== SUPPLIED RECORDS ==
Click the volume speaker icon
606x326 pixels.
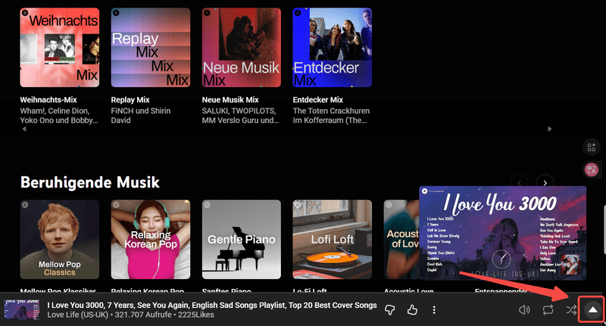pos(523,309)
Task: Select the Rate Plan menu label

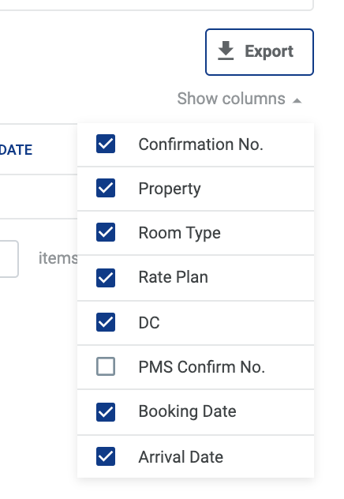Action: 174,277
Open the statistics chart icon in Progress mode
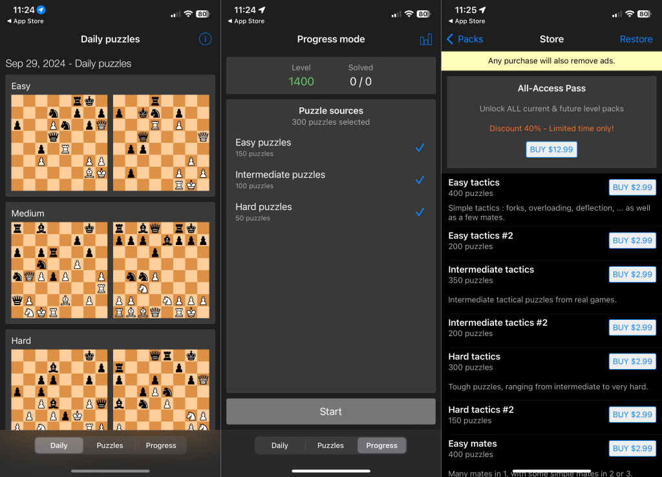Viewport: 662px width, 477px height. pos(425,39)
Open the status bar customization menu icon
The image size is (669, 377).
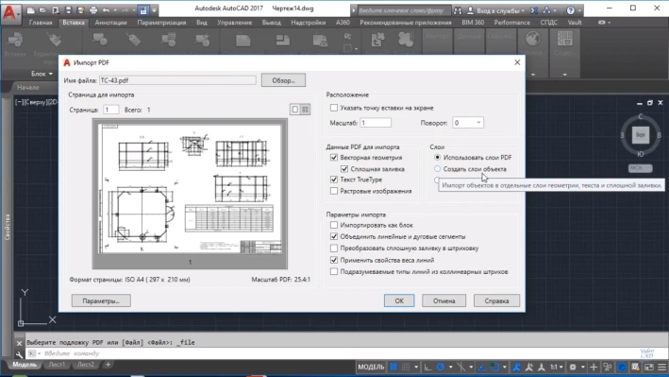[x=662, y=367]
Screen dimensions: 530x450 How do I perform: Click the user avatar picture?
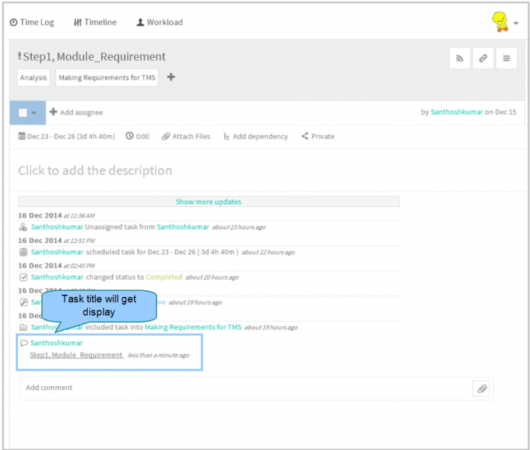click(x=500, y=22)
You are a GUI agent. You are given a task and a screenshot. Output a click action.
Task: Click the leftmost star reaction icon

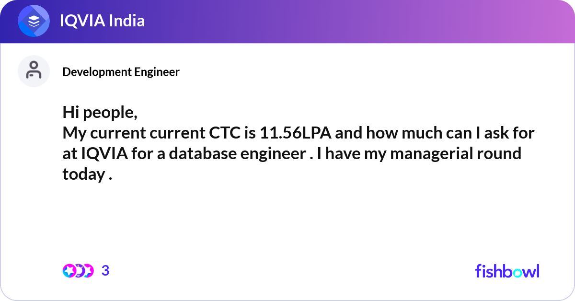69,271
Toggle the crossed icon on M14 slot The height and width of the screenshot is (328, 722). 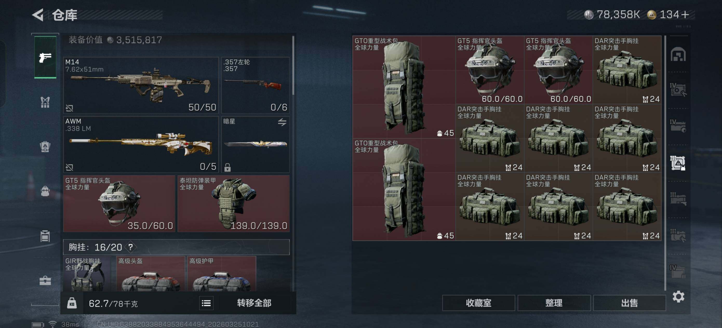(x=69, y=108)
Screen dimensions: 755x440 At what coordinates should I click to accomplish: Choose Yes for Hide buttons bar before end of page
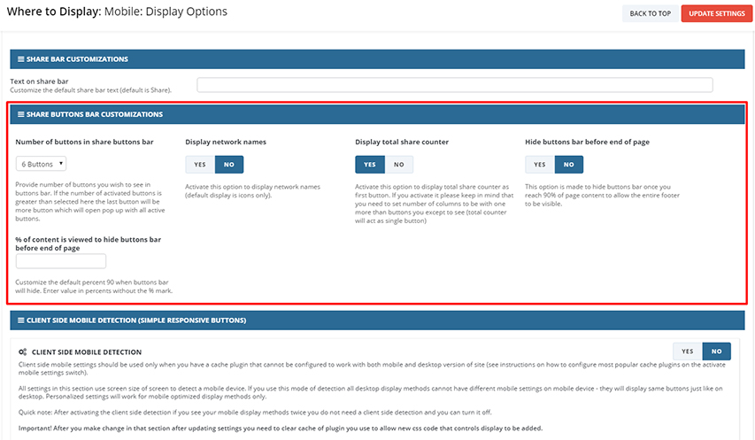point(539,165)
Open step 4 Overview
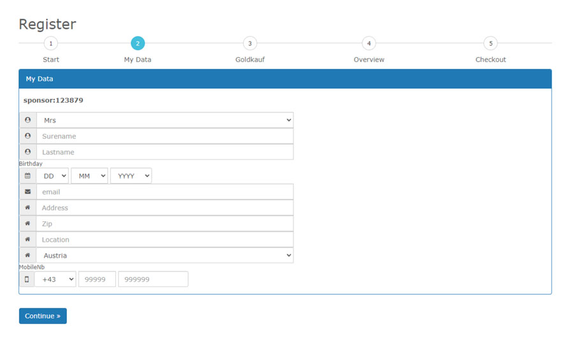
===
▶ **TASK PROMPT**
Once you find the line containing "Screen dimensions: 755x440", retype it and every line after it through the last line of the records above, exactly. Add nothing else, and leave out the pictures.

▶ **RESPONSE TO THIS EXERCISE**
Screen dimensions: 755x440 At what coordinates should I click to accomplish: Choose Yes for Hide buttons bar before end of page
point(539,165)
Open step 4 Overview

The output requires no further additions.